▶ Assignment
Copy only the lines from the one containing "Task: Click the Jerk Füllung 12 field" through the final line of the records below, exactly as written, with no pictures.

▶ Information provided
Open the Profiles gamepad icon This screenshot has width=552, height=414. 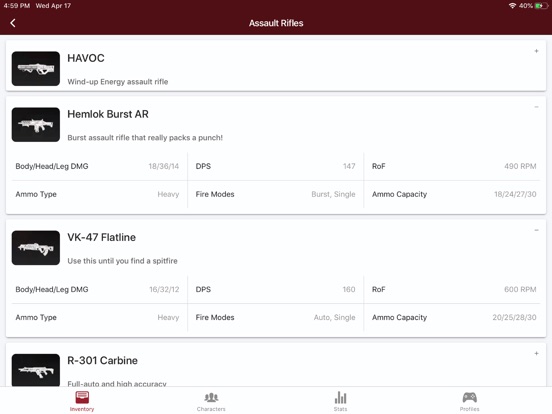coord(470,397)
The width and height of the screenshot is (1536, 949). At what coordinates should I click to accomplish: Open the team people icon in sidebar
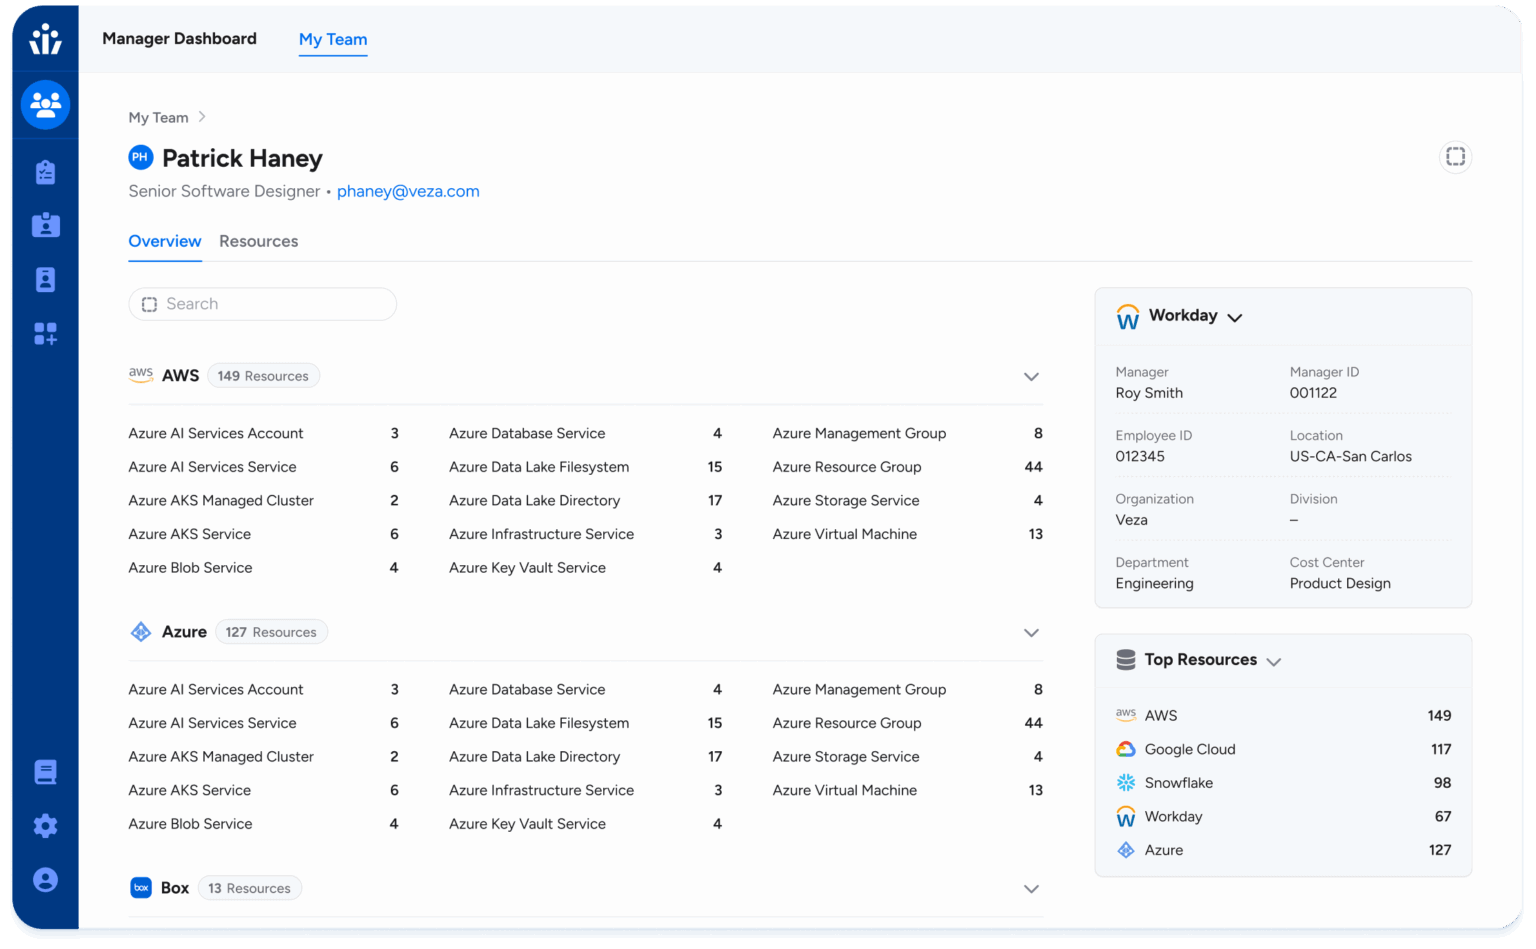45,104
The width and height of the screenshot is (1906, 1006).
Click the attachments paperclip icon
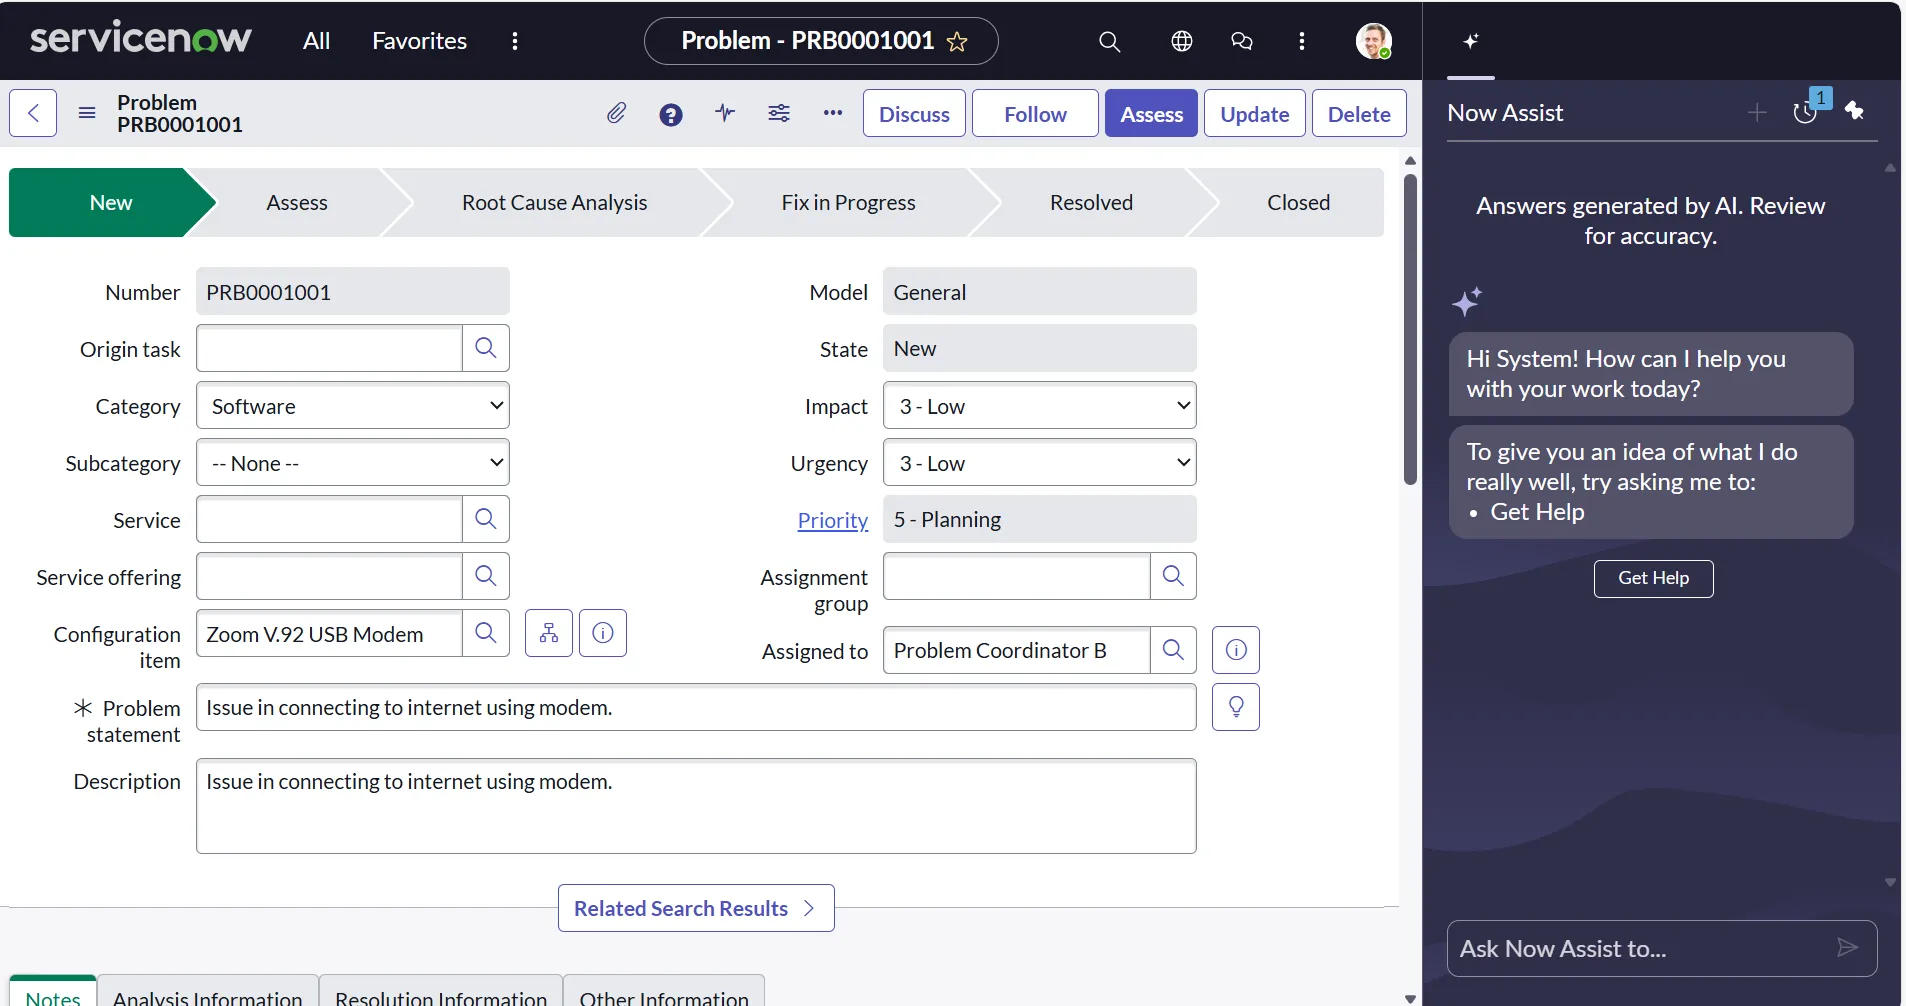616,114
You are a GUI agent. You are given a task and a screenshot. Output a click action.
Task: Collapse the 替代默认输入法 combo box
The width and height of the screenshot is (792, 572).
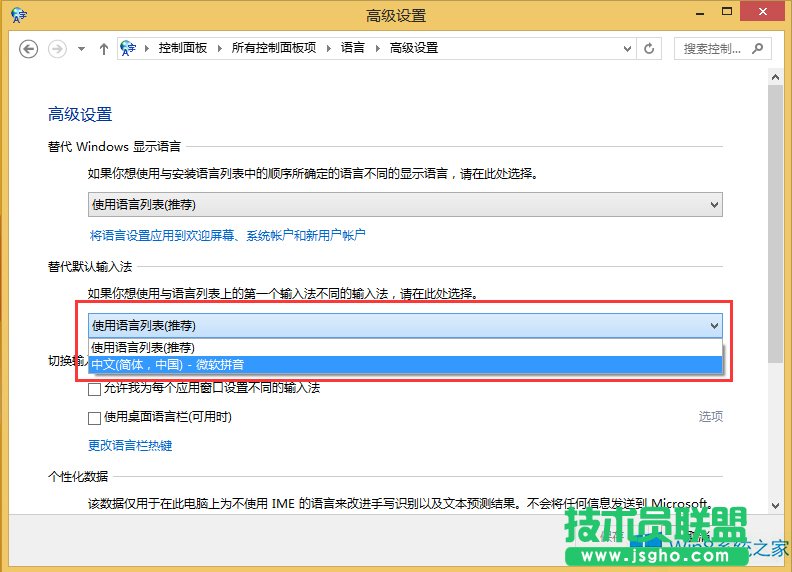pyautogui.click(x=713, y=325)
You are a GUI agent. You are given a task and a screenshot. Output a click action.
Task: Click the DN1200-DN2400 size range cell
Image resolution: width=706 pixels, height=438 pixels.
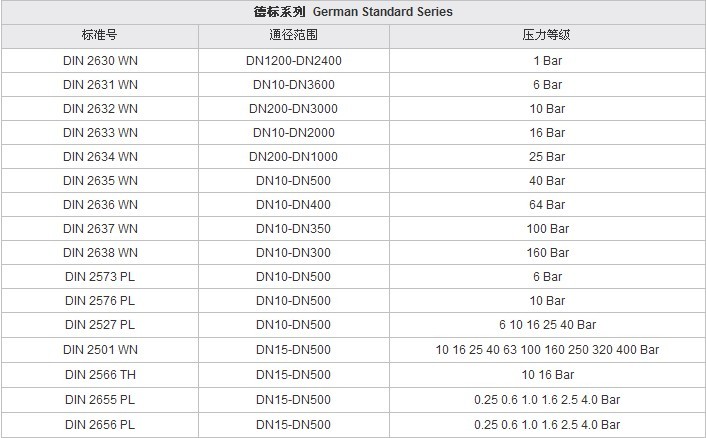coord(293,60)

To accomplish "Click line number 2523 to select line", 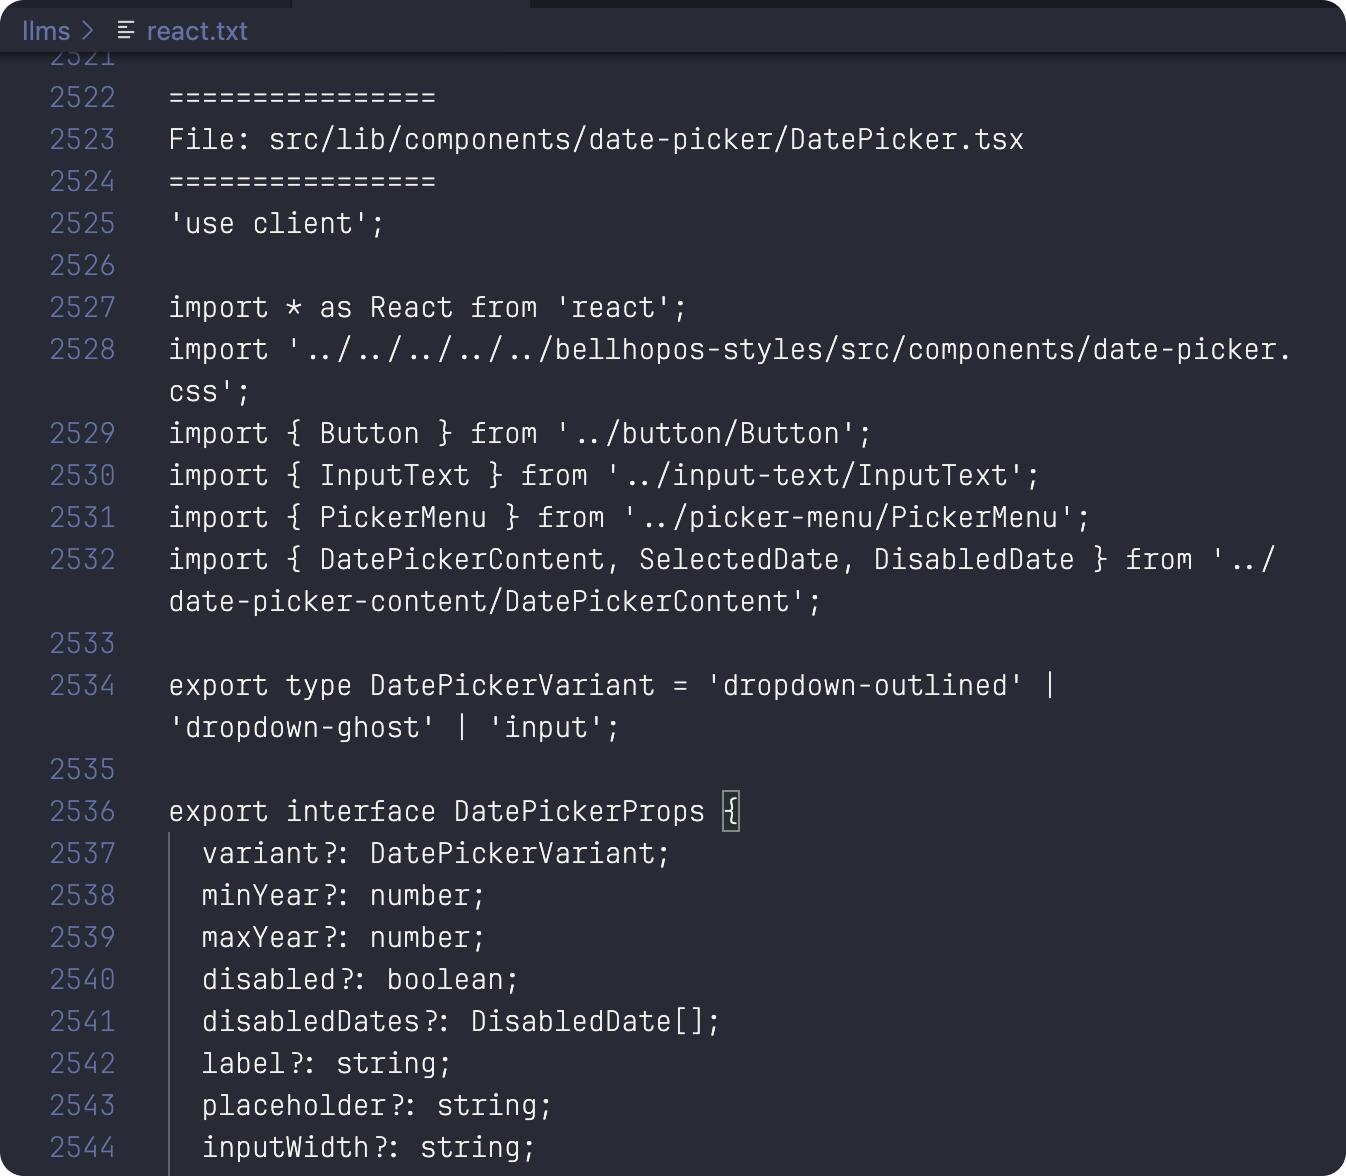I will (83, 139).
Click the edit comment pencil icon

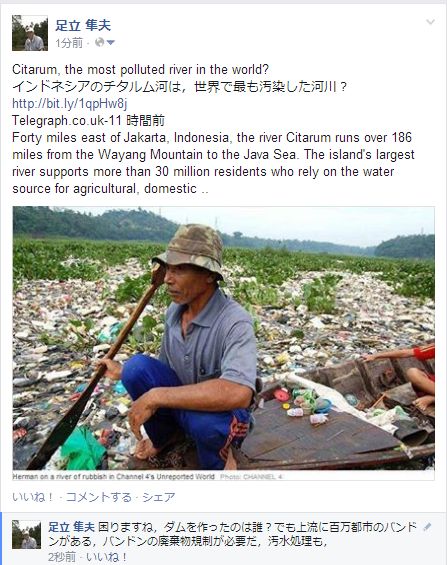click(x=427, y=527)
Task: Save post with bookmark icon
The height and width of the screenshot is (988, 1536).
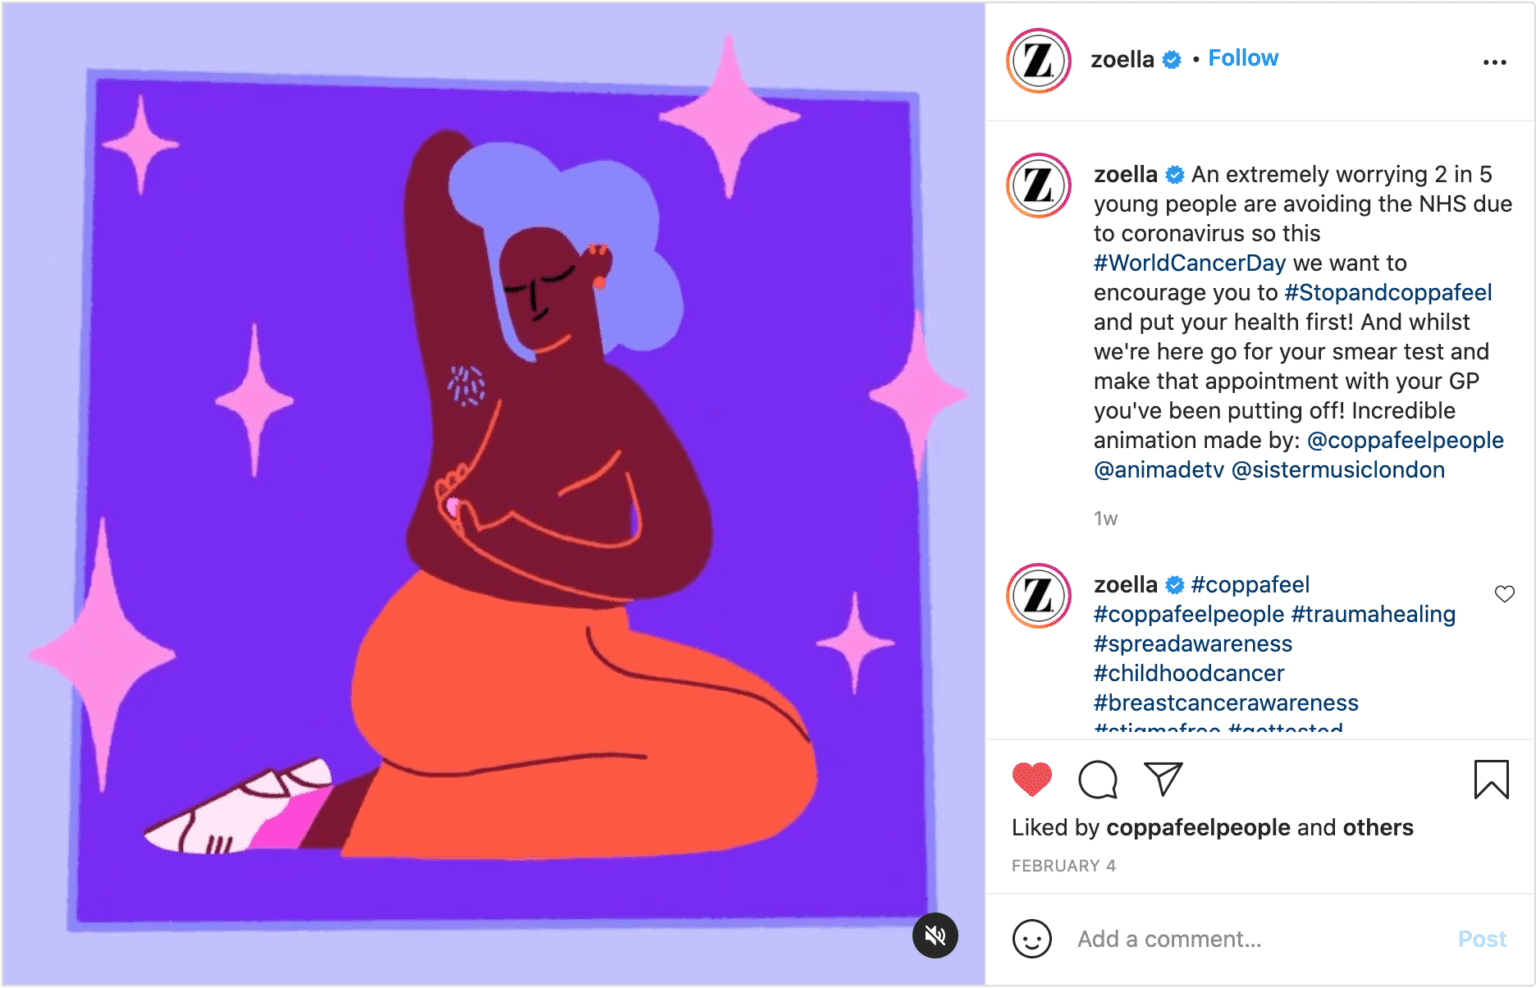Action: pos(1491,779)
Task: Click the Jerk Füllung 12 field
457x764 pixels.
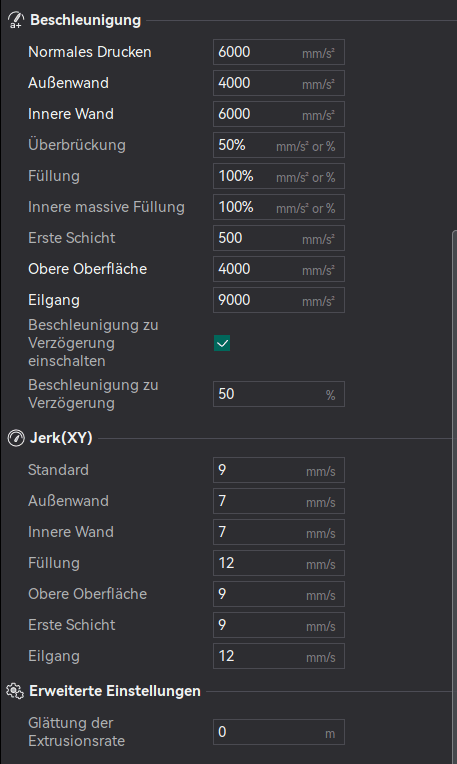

▶ Output
Task: Click the Jerk Füllung 12 field
457x764 pixels.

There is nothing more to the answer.